■ **WORK TO DO**:
Update the rows below by changing "Screen dimensions" to "Display size" and leaving everything else as it is. Omit the pictures from your answer.

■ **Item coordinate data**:
=====

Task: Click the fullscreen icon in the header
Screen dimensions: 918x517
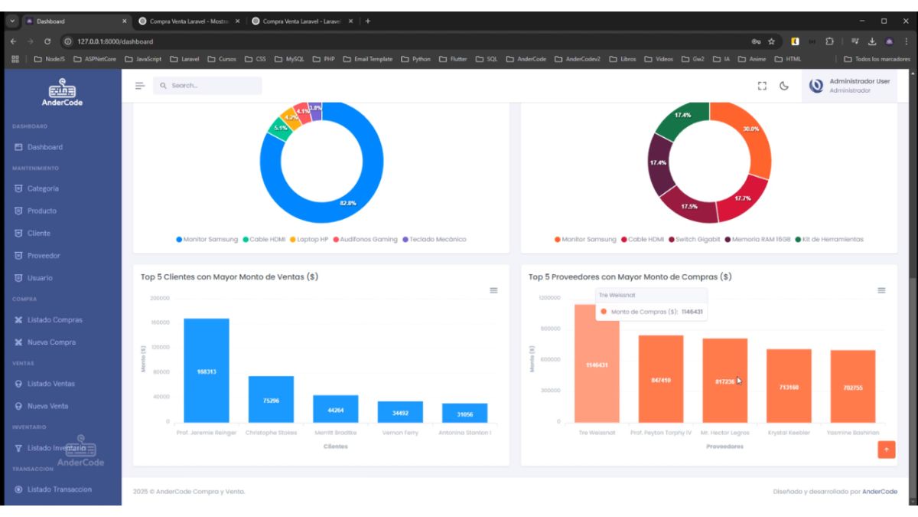Action: pyautogui.click(x=762, y=86)
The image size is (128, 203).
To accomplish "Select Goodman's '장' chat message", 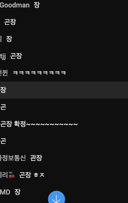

=====

■ **EXERCISE ANSWER**:
Task: Click the fullscreen icon in the header
Display size: 918x517
Action: pyautogui.click(x=762, y=86)
The image size is (128, 203).
To accomplish "Select Goodman's '장' chat message", 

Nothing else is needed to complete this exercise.